Gary King: I don’t get it.
Andrew Knightley: You just used one.
Gary King: Did I?
Andrew Knightley: “It” is a pronoun.
Gary King: What is?
Andrew Knightley: It!
Gary King: Is it?
Andrew Knightley: Christ!
A change in pronoun features in a later conversation and provides a clue as to the events to follow. In The Mermaid, the robots have been able to access the DNA of Gary, Peter and Andy. All the pub names in The World’s End carry some significance, and here the mermaids are of course the two blondes and a redhead which make up the Marmalade Sandwich, but their role is really that of the Sirens: the robots knew that these three would not be able to resist a school uniform. (Point of note: mermaids and Sirens are not the same thing, but they have long been conflated in the collective consciousness. Sirens are in fact bird-like creatures and not mermaids at all.) When the friends exit The Mermaid, Gary challenges Oliver with not having lasted this long on the previous pub crawl. Oliver is of course Robot Oliver by now, and Gary has hit on the truth without realising it – he has given the viewer the clue that he can’t quite work out for himself.
In fact, Oliver is just about to be outed as a robot version so this is an annonce of a sort: if the viewer hasn’t already spotted the switch, it will become obvious during this exchange. Outside the next pub, Oliver says to Andy ‘It can’t start without you,’ which he changes to ‘We can’t start without you,’ when Andy asks him to repeat his remark.

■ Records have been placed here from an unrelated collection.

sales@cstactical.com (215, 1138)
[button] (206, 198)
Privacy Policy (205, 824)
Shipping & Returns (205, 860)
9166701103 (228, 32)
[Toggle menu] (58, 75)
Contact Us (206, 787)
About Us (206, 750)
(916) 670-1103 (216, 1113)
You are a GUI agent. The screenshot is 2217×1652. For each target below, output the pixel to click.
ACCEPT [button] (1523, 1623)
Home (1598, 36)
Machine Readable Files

The change in the pronoun is significant – the friends are about to be directly ‘invited’ to join the robot community by a robot version of Mr Shepherd – and Andy knows what a pronoun is, even if Gary doesn’t. ‘It’ is more likely to refer to something outside of the group of friends, in this case, the issuing of the invitation, whereas ‘we’ conceivably refers to the five friends partaking of their next round. Andy has all the clues he needs now to put two and two together: Steve’s information from Basil about how the robots collect human DNA in order to create robotic clones, Gary’s challenge to Oliver and Oliver’s curious response, then Oliver’s slip over that pronoun. That’s why it’s Andy who spots that Oliver’s birthmark has returned. Then he knocks Oliver’s robot head off.